Live, Road
About This Novel
Chongqing's fog always rolls over the scaffolding in the early morning, casting the construction site into a maze suspended in the air. When Lin Qingshi understood the true meaning of the words "Working Road" from his father's arithmetic, his twelve-year-old pupils were reflecting his sister's torn admission notice - the way the fluttering scraps of paper fell into the Yangtze River was strikingly similar to the trajectory of unopened sleeping pills falling by the Erhai Lake twenty years later. In the urban wasteland of concrete and neon, this mountain boy was pushed by the times to become a contractor, a lover, and a patient with depression.
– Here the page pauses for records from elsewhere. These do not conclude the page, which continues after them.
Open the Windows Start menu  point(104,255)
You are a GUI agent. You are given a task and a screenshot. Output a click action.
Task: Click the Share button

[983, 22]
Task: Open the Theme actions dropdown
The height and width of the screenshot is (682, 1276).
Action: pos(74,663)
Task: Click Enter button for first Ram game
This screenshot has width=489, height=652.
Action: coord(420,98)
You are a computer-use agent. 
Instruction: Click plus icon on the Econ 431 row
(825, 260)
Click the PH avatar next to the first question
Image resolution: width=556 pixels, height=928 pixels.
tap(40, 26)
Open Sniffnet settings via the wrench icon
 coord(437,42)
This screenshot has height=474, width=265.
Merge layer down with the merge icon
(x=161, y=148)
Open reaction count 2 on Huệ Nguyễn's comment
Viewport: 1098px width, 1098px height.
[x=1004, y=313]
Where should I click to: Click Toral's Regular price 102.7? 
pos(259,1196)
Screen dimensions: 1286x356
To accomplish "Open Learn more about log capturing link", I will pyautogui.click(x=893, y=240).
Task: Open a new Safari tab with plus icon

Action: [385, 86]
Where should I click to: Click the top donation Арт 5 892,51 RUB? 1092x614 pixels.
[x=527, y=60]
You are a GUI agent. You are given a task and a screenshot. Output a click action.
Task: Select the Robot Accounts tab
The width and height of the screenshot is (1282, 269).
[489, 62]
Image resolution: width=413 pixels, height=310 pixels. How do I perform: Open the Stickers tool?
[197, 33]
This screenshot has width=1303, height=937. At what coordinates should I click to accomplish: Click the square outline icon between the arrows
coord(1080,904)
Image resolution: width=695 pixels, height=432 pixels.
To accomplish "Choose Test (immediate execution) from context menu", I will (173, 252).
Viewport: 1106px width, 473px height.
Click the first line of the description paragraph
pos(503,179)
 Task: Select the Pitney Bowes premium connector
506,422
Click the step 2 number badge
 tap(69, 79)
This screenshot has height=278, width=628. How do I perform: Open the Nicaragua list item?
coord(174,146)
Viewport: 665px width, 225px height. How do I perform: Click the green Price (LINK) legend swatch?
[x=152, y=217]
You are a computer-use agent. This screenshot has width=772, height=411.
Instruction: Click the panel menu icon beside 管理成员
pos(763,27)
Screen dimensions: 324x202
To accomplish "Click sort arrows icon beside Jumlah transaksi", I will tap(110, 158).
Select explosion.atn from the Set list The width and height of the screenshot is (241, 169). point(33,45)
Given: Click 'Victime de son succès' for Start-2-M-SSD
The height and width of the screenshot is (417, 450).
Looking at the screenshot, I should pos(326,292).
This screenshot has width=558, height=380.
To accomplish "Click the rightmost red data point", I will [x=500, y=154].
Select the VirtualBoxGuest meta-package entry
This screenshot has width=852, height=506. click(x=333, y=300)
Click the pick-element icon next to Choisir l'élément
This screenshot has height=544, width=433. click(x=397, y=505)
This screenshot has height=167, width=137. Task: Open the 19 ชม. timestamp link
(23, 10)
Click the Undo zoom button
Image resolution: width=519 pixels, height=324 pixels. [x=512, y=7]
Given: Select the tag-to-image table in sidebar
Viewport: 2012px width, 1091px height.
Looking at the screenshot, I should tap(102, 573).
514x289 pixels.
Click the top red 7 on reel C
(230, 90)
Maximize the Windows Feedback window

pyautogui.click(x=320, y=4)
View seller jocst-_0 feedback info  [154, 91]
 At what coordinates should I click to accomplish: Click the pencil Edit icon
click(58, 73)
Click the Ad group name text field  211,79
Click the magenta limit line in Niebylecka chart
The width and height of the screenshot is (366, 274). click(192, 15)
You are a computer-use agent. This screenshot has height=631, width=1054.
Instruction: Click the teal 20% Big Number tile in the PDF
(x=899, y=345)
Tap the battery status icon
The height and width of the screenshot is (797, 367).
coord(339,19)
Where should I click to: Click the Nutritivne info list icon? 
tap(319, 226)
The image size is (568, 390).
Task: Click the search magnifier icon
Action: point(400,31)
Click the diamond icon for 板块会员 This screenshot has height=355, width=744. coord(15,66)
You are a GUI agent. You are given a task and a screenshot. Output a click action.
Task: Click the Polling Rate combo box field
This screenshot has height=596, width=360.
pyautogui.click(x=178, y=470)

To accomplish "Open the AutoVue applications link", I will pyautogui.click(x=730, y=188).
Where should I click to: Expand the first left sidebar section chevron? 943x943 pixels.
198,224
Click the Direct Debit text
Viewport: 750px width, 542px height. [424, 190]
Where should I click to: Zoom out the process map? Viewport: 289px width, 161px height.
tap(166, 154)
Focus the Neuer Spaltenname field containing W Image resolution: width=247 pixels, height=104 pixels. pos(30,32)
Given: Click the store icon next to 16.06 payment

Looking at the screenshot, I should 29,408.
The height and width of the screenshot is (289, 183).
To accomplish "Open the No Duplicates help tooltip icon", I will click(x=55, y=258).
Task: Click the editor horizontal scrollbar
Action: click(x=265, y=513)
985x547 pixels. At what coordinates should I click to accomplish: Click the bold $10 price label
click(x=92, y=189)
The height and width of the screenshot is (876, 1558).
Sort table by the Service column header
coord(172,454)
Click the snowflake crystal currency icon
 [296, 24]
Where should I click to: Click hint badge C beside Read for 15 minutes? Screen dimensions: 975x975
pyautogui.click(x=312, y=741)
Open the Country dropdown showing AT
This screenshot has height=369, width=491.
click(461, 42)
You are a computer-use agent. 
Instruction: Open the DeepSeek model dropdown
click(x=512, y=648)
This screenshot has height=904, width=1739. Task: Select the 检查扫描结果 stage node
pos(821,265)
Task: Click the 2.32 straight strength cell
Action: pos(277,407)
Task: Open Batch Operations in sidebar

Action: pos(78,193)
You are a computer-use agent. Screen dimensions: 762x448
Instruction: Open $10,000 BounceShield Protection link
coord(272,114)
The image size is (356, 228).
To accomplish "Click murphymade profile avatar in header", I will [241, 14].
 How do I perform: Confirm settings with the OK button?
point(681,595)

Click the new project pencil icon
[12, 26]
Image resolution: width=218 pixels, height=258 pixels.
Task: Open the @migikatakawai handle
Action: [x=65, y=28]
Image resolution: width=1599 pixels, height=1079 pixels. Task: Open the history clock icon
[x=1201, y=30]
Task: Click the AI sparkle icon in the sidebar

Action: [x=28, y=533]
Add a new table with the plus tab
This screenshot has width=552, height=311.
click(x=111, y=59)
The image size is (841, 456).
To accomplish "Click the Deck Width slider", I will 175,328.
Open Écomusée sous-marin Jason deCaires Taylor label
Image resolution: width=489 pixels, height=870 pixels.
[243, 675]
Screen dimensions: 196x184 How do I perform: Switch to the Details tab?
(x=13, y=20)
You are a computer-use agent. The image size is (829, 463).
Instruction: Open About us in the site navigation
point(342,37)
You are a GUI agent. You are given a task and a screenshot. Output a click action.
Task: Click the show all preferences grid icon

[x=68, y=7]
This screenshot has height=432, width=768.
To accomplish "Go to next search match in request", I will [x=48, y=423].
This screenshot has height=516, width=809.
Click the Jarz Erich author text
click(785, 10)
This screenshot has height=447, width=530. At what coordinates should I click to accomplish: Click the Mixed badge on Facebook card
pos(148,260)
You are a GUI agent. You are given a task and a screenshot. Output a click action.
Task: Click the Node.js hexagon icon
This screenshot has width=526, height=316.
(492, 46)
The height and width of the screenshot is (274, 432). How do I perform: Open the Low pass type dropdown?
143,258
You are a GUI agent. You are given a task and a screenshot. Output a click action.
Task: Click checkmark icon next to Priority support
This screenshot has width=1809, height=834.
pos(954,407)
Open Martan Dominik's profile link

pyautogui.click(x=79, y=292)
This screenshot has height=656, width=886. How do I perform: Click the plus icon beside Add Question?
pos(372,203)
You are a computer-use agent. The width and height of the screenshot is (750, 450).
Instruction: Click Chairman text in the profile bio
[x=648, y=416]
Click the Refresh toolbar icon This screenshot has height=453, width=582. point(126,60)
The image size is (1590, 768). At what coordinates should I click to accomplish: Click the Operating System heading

The women he has loved are all like reflections on the glass curtain wall of a dilapidated building: the bloody youth of school beauty Xu Nanrong melts under the shadowless lights of three abortion surgeries, and the love of Su Wanyue, who is not yet eighteen, turns into the never-ending wind chimes on the eaves of the Dali Inn. When he met his future wife at a blind date and put the wedding ring on his ring finger, the scent of ink from the money order sent by his crush Shen Qingwu twenty years ago still lingered in his palm. From stilted buildings to the CBD, from the whirlpool of the Yangtze River to the demolition ruins, the "survival" of three generations has grown wildly among the steel and concrete. My sister Lin Jianqiu is building a castle in the air on the sand table in the sales department, and my cousin Liu Haiyang's excavator bucket is burying the last piece of green tiles in the village in the city. Lin Qingshi finally had an epiphany in his daughter's crayon drawings: The so-called living is nothing more than twisting the sound of his father's abacus beads into rosary beads, and looking for a shrine to enshrine life in every grain of concrete.